Rewrite the rows below, changing each "Given" to "Step" and leaving everything else as it is.

# # #

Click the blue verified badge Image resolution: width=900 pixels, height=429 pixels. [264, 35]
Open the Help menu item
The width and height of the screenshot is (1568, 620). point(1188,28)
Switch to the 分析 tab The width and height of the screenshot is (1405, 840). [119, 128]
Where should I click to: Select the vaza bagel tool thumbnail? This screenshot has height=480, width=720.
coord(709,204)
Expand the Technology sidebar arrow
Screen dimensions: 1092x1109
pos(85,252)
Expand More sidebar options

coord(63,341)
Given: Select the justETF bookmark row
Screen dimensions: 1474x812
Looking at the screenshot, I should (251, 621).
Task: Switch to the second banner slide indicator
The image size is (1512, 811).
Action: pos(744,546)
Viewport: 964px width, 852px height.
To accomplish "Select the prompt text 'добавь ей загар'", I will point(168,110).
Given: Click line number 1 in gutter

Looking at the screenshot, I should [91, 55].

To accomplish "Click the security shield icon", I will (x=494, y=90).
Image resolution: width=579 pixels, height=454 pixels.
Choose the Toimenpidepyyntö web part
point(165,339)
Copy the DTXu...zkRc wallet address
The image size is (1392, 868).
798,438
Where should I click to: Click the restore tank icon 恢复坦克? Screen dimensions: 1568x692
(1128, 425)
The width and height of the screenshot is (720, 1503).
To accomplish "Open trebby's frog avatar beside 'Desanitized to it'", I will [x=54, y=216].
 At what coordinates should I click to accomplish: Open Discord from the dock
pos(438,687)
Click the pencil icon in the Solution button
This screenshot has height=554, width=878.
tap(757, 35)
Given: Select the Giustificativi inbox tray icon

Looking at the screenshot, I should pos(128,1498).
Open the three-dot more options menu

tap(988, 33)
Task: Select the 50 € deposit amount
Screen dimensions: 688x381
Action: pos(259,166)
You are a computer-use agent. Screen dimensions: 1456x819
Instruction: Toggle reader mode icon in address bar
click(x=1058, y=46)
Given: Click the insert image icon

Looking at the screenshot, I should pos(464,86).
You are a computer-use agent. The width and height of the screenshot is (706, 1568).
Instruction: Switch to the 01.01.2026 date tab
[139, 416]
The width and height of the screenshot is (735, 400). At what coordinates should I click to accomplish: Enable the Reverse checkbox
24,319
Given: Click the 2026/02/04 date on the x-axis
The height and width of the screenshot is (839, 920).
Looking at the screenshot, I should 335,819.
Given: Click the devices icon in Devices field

# # #

- _RESULT FOR THIS EXERCISE_:
Click the blue verified badge Image resolution: width=900 pixels, height=429 pixels. [264, 35]
Open the Help menu item
The width and height of the screenshot is (1568, 620). point(1188,28)
Switch to the 分析 tab The width and height of the screenshot is (1405, 840). [119, 128]
Where should I click to: Select the vaza bagel tool thumbnail? This screenshot has height=480, width=720.
coord(709,204)
Expand the Technology sidebar arrow
Screen dimensions: 1092x1109
pos(85,252)
Expand More sidebar options

coord(63,341)
Step: Select the justETF bookmark row
Screen dimensions: 1474x812
Looking at the screenshot, I should (251, 621).
Task: Switch to the second banner slide indicator
The image size is (1512, 811).
Action: pos(744,546)
Viewport: 964px width, 852px height.
To accomplish "Select the prompt text 'добавь ей загар'", I will point(168,110).
Step: Click line number 1 in gutter

Looking at the screenshot, I should [91, 55].

To accomplish "Click the security shield icon", I will (x=494, y=90).
Image resolution: width=579 pixels, height=454 pixels.
Choose the Toimenpidepyyntö web part
point(165,339)
Copy the DTXu...zkRc wallet address
The image size is (1392, 868).
798,438
Where should I click to: Click the restore tank icon 恢复坦克? Screen dimensions: 1568x692
(1128, 425)
The width and height of the screenshot is (720, 1503).
To accomplish "Open trebby's frog avatar beside 'Desanitized to it'", I will [x=54, y=216].
 At what coordinates should I click to accomplish: Open Discord from the dock
pos(438,687)
Click the pencil icon in the Solution button
This screenshot has height=554, width=878.
tap(757, 35)
Step: Select the Giustificativi inbox tray icon

Looking at the screenshot, I should pos(128,1498).
Open the three-dot more options menu

tap(988, 33)
Task: Select the 50 € deposit amount
Screen dimensions: 688x381
Action: pos(259,166)
You are a computer-use agent. Screen dimensions: 1456x819
Instruction: Toggle reader mode icon in address bar
click(x=1058, y=46)
Step: Click the insert image icon

Looking at the screenshot, I should pos(464,86).
You are a computer-use agent. The width and height of the screenshot is (706, 1568).
Instruction: Switch to the 01.01.2026 date tab
[139, 416]
The width and height of the screenshot is (735, 400). At what coordinates should I click to accomplish: Enable the Reverse checkbox
24,319
Step: Click the 2026/02/04 date on the x-axis
The height and width of the screenshot is (839, 920).
Looking at the screenshot, I should 335,819.
Step: Click the devices icon in Devices field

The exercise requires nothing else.